The students do not have carte blanche to raise piano premiums to the moon just to see how much money they can extract from university finance administrators who are keen to provide a learning experience. “If we overinsure, we’re wasting money,” Professor Finn said. “But if we underinsure, well, that would be the day the music died.”
All undergraduates in the business school must start a company as part of their coursework, but administrators have traditionally set certain parameters. Food service, for instance, used to be off limits, given the risk of poisoning people. But the student-run insurance company, which provides coverage for all of the student enterprises, figured out how to cover those start-ups, in part by codifying the minimum amount of coverage the company requires the suppliers themselves to have.
The premiums the students charge the university are not cheaper than the coverage that their company is replacing. So the students try to win on service, sniffing out risks that the school might have overlooked.
Take the university’s telescope, for instance. Though the school had been insuring it for $1 million, the students discovered that the replacement cost was closer to $2 million. Moreover, the equipment could be exposed, quite literally, if the observatory’s sliding roof panel was ever open during a storm, especially if the power went out and the mechanism to close it did not work.

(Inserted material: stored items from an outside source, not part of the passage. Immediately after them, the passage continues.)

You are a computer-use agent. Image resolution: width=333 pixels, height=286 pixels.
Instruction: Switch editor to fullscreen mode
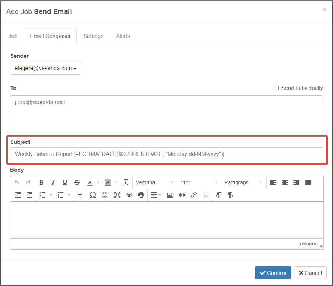pos(117,195)

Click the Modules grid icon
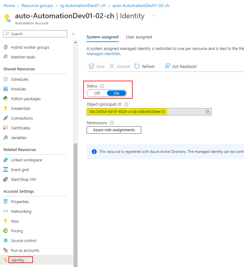(x=5, y=89)
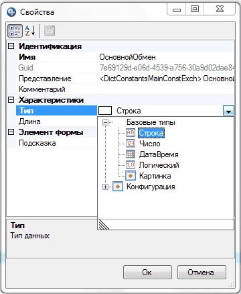Viewport: 241px width, 294px height.
Task: Click the Отмена button
Action: tap(202, 273)
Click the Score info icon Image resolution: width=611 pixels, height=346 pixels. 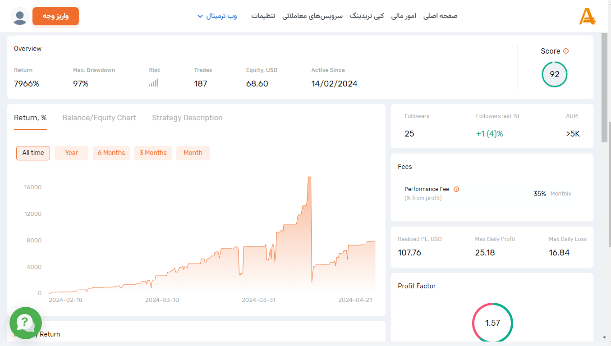click(x=565, y=51)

This had happened at least once in the past. “There would be a Ph.D. running like crazy to shut it down, and perhaps that would be the day they tripped and rolled their ankle,” Professor Finn said. The students persuaded the university to spend $2,000 for a backup power unit for the panel.
Things don’t always go so smoothly. While taking a close look at the physical environment surrounding the rare books in the library, the students saw that drains above some of the valuable objects were leaking.
But if you’re an undergraduate and you need to work with a librarian twice or three times your age to fix what seems, to an insurance underwriter, like an urgent problem, it can be delicate.
So did the students issue recommendations or give orders? “Both,” said Derek DeKoning, the senior who serves as the student insurance company’s chief executive. And did the librarians consider him and his colleagues to be useful or just uppity? “Probably a little bit of both,” he said.
Indeed, the librarians’ dean had a talk with Professor Finn’s dean, and he eventually apologized for the fact that the staff felt a bit blindsided.
“They are our allies now,” Professor Finn said. “But this is what you don’t get in a textbook: how to not freak out a librarian and then how to get him or her unfreaked out if you do.”
Correction: February 13, 2018
A earlier version of a picture caption with this article misidentified an instructor of a class at Butler University that operates an insurance company. He is Kevin Thompson, not Zach Finn.